TopHatProductions115new commented 1 year ago

The mv2 sunset page has been updated for clarity.

Until 2024, it should be trivial (I hope) to patch the enterprise policy to always allow mv2 extensions to run. They haven't specified so I'm not certain which one yet. Users could also locally set the relevant policy (on Windows, it could be as simple as a registry key at HKLM\Software\Policies\Chromium). This should suffice until they fully remove the policy and make maintenance require more work.

Similarly, for extensions that can comfortably work around the other mv3 restrictions such as arbitrary code execution ― and only require the blocking webRequest API, this can also be solved with patching or setting the relevant policy (ExtensionInstallForcelist). They are not removing the API but restricting it to a user-defined list of extensions, so developers should be able to port their extensions to mv3 and assume blocking webRequest still works as long as users set the policy.

I hope this helps.

Just saw this:

I thought that it was originally supposed to go out in 2023, so the deadline appears to have been extended a bit. A welcome change. More time to decide on a decision...

SeaKhaki commented 1 year ago

My opinion is that this is significantly more than just a debate regarding uBlock Origin, but rather browser API compatibility in general.
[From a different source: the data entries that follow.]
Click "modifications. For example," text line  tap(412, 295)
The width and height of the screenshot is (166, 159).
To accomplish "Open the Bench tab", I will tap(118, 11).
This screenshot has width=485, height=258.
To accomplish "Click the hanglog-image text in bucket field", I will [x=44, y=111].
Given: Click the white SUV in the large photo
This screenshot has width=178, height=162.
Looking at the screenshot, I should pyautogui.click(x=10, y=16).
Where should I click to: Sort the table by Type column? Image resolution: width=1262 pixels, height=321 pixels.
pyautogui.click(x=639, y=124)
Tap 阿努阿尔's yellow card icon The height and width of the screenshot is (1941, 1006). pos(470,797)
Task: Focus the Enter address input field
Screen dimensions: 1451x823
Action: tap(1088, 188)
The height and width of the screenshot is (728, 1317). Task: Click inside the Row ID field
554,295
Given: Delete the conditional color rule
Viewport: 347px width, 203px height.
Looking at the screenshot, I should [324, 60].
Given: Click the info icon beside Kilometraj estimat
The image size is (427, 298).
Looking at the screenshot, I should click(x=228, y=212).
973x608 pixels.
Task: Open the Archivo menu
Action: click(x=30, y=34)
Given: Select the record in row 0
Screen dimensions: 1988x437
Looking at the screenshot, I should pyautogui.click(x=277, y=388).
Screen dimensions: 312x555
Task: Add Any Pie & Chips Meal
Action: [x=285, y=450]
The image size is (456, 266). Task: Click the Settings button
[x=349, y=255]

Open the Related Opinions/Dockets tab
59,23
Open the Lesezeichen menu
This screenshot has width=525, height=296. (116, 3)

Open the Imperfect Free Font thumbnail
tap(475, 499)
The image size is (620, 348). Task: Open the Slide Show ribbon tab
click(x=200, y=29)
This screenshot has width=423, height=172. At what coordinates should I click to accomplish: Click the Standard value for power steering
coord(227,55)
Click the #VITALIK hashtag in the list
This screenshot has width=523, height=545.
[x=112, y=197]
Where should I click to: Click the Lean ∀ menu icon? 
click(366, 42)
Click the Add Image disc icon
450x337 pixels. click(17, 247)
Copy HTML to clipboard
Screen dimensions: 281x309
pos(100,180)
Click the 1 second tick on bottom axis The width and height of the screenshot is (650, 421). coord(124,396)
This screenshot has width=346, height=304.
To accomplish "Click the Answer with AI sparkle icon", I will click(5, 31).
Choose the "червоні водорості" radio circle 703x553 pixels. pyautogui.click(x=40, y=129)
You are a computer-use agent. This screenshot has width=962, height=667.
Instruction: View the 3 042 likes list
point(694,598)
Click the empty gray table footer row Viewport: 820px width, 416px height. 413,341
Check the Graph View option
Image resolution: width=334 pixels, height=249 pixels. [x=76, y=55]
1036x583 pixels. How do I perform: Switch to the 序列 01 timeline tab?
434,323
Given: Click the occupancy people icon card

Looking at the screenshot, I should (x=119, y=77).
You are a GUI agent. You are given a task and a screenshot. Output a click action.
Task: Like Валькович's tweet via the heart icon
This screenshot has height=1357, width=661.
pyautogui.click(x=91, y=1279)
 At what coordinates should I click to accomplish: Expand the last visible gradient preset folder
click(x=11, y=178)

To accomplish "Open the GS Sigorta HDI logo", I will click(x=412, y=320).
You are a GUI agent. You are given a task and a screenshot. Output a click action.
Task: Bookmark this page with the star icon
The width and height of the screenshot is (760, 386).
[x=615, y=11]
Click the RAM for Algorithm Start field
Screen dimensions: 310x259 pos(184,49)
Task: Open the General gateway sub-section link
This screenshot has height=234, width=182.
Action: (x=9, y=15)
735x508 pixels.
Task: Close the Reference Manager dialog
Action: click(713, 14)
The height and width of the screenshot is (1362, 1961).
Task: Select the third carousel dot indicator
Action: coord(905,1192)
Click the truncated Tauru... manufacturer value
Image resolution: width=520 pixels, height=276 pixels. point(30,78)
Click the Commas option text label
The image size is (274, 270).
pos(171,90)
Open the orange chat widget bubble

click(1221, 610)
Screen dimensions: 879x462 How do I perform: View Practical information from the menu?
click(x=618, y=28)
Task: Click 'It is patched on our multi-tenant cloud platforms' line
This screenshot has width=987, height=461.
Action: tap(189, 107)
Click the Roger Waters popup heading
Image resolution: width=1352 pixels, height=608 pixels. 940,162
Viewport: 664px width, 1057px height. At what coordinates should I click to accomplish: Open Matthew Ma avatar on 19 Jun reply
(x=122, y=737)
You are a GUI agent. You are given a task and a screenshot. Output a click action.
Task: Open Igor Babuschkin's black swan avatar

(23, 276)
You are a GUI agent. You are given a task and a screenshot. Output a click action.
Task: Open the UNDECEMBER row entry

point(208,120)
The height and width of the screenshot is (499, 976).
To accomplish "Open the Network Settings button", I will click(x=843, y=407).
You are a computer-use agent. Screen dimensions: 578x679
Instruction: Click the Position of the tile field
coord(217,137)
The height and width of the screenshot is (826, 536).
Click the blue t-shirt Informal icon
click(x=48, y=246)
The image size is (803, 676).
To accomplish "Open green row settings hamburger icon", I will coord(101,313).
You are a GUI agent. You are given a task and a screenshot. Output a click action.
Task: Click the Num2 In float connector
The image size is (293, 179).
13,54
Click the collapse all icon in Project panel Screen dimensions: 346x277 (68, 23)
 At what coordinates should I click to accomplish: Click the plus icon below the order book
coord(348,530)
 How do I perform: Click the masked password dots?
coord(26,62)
This change will affect every single user worldwide.

SeaKhaki commented 1 year ago

Has there been any further interest from the community to develop a patch?

dm17 commented 1 year ago

This might be a good opportunity to have a synergistic effort that would deduplicate a lot of similar efforts. For example, there is no adblock in Vanadium because it is a potential security threat (not to mention the fact that chromium for android doesn't support extensions). So with manifest v3 and all of these ungoogled forks piling up - I'm thinking a "many birds with one stone" type of effort (whereas the stone is a development process :) could be ideal. More described here: https://github.com/ungoogled-software/ungoogled-chromium/discussions/1395

SeaKhaki commented 1 year ago

If there is in fact interest in being involved, I’d be happy to lead this. At this stage the best thing that can be done is to establish a central discussion revolving these topics, and decide on a method of integration which could be adopted and maintained. Is there a group chat or discord server preferable?

networkException commented 1 year ago

For ungoogled-chromium itself we have a Matrix room

SeaKhaki commented 1 year ago

The ideal would be to either have something on GitHub or Discord mainly just so less advanced users might be able to participate, obviously this is all still assuming people are still interested

@Eloston are you still involved in this discussion?

dm17 commented 1 year ago

The ideal would be to either have something on GitHub or Discord mainly just so less advanced users might be able to participate, obviously this is all still assuming people are still interested

If someone isn't advanced enough to use the communication technology that the top developers prefer, then they aren't advanced enough for their opinion to matter - and the noise they generate will only serve to disincentivize those who must put put in the real work from even getting started.